I spent just 36 hours in the UK before heading to the airport again – this time, destination Lisbon. After wandering around and exploring a little, we decided we would take advantage of their Tram system and head across the city to the Mercado de Campo de Ourique for lunch.
The market dates back to 1934 although it was heavily remodeled last year, morphing from traditional market into a popular dining destination offering an impressive 20 small bars and food counters where you can enjoy everything from sushi to traditional Portuguese cheese and cured meats, seafood and more.
Thats not to say that there arent still some great market stalls to be found inside the market as well, my mum was thrilled with their spice shop and bought an assortment of spices such as peppercorns from them whilst I loved the selection of beautifully packaged, brightly coloured tins of fish and purchased several of these to give as gifts to friends back home as well. Other stalls of interest include “Casa dos Ovos Moles em Lisbon” where you can sample the local egg yolk and sugar based sweet delicacy.
I was really excited to see Percebes on sale – they have intrigued me ever since I read “The Year of Eating Dangerously” by Tom Parker Bowles, where he has a chapter dedicated to the dramatic harvesting of these goose neck barnacle delicacies – and so ordered a 5 Eu portion of these with fresh lemon for my lunch whilst the rest of my family settled for Portuguese fish soup and a lovely platter of local cured black pork as well as a plate of the most beautiful sautéed prawns.

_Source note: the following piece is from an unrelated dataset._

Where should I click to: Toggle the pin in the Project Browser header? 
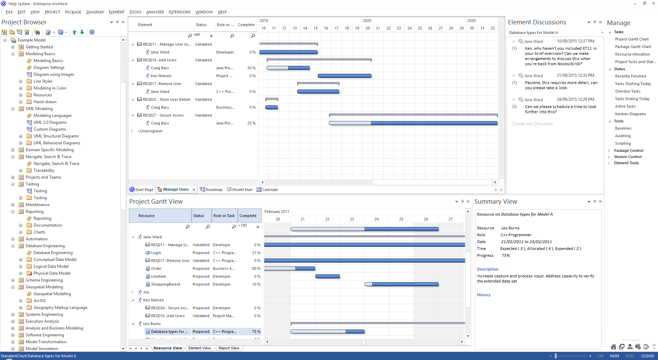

In order to eat percebes, you snap off the hard claw like shell base and extract the meat from inside the leathery tubing. Whilst they do look pretty frightening, once clean and prepared they look more like a squid tentacle and have a similar sort of chewy texture and rich briny flavour to them – I can certainly see why people would go to such efforts to harvest them.

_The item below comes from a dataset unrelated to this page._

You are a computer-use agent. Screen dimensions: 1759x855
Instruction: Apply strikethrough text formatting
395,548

The cured black pork was also delicious and I loved the peppery local olive oil they were served with as well, we bought several bottles of the olive oil to take home with us intact as we liked it so much. I also tried one of the empanadinas you can see in the image below made from “Alheira” as I was intrigued as to what this mystery ingredient might be.
The story behind “Alheira”, I was later to discover, is actually really interesting to a food geek like me! Dating back to the Portuguese inquisition, they were invented by the Jewish community as a way to conceal the fact that they were still unwilling to eat pork. Using chicken or kosher game meat, they were able to make realistic looking sausages that could be hung up in their windows and kitchens in order to give the appearance that they were eating pork and to help divert suspicions that they had not truly converted to Christianity.
I absolutely adore gin and tonic, but for some reason it is almost impossible to get a good one in Singapore or Bangkok. Gin has apparently been the latest spirit craze in Portugal and I spotted several stand alone gin bars like “Gin Corner” at the Mercado de Ourique over the course of our holiday, so naturally I was keen to check it out! I liked the sound of the lime zest and parsley garnish with London Hill gin and was really impressed with how it was made; from the oversize glass, to the good quantity of ice (allowing it to chill without diluting) the generous serving of gin and the garnish of lime zest and parsley made it really refreshing – perfect for a hot sunny day, even if my parents were a little surprised to see me on the spirits so early!
The Mercado de Ourique is on Rua Coelho Da Rocha on the 25E or 28E tram from Alfama. It is open daily from 10am until 11pm, extending through ’til 1am Thursday – Saturday when it plays host to live bands and dj’s making it a popular pre club spot with locals.